An example of how to get and use data

Web scraping the Census Bureau with PHP

The Census Bureau is a treasure trove of information about communities. But sometimes getting to the data and making sense of it takes a bit of work. It can be hard to find the data and even harder to wade through it.

For those who want large portions of the data collected by the bureau, there are gigabits of raw data available for download and import into a local database for analysis. But for those who need only tiny pieces of demographic data, the American FactFinder on the Census Web site makes getting the information easy. The information can be cut and paste manually from the Web site or downloaded in Microsoft Excel format.

purpletop bar

About this tutorial

Unlike most  other elements in this module, this tutorial is designed for more advanced Web programmers.

Specifially, it assumes:

--You are familiar with HTML

--You are familiar with PHP

--Or you have access to someone on your staff or in your community who has those skills.

purplebottombar

Unfortunately, the information compiled by the American FactFinder is not easily available on the fly to an outside Web application; the Census does not provide the information as a Web service or as a XML feed. With a little work, however, that data can be pulled out of the Web page automatically by a computer script through a process known as Web scraping.

In a post on his blog at readwriteweb.com, Alex Iskold explains: "Web scraping is essentially reverse engineering of HTML pages." Basically, "Scrapers are the programs that 'know' how to get the data back from a given HTML page. They work by learning the details of the particular markup and figuring out where the actual data is."

_Data excerpt_.

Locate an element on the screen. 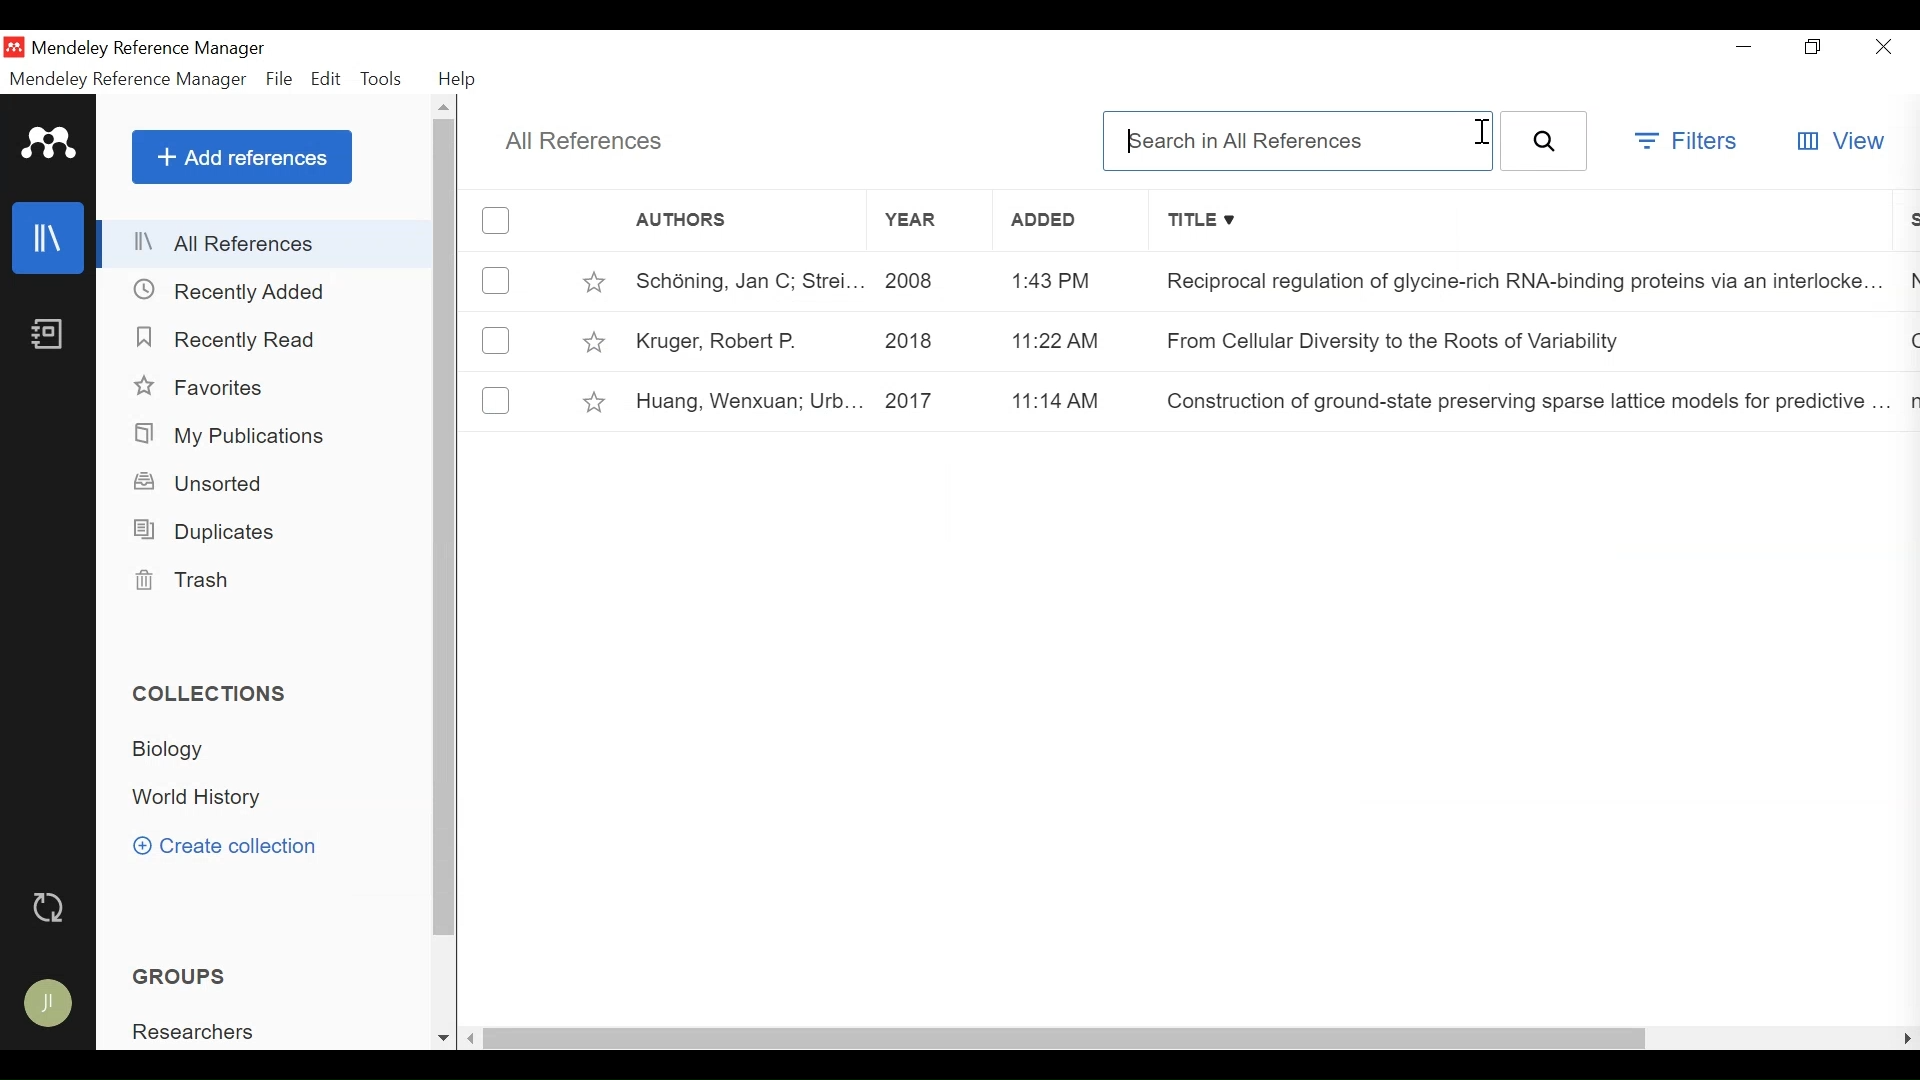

_Stated goal 1_.
Transcribe the Census scraping tutorial, everything from "The Census Bureau is" down to "Microsoft Excel format.".
_Stated goal 2_.
Summarize the Census scraping tutorial in two sentences.
_Stated goal 3_.
According to the Census scraping tutorial, answer yes or no to each statement and quote the words that decide it.
(a) The tutorial is meant for beginning Web programmers.
(b) The Census provides the American FactFinder information as an XML feed.
(c) Information from the American FactFinder can be downloaded in Microsoft Excel format.

_Worked answer 1_.
The Census Bureau is a treasure trove of information about communities. But sometimes getting to the data and making sense of it takes a bit of work. It can be hard to find the data and even harder to wade through it.

For those who want large portions of the data collected by the bureau, there are gigabits of raw data available for download and import into a local database for analysis. But for those who need only tiny pieces of demographic data, the American FactFinder on the Census Web site makes getting the information easy. The information can be cut and paste manually from the Web site or downloaded in Microsoft Excel format.

_Worked answer 2_.
The Census Bureau holds a great deal of information about communities, and although large amounts of raw data can be downloaded, the American FactFinder makes small pieces of demographic data easy to get by cutting and pasting or by downloading them in Microsoft Excel format. Because the Census does not offer this information as a Web service or an XML feed, a computer script can pull it out of the Web page automatically through Web scraping, which a quoted blog post calls reverse engineering of HTML pages.

_Worked answer 3_.
(a) No: "this tutorial is designed for more advanced Web programmers."
(b) No: "the Census does not provide the information as a Web service or as a XML feed."
(c) Yes: "downloaded in Microsoft Excel format."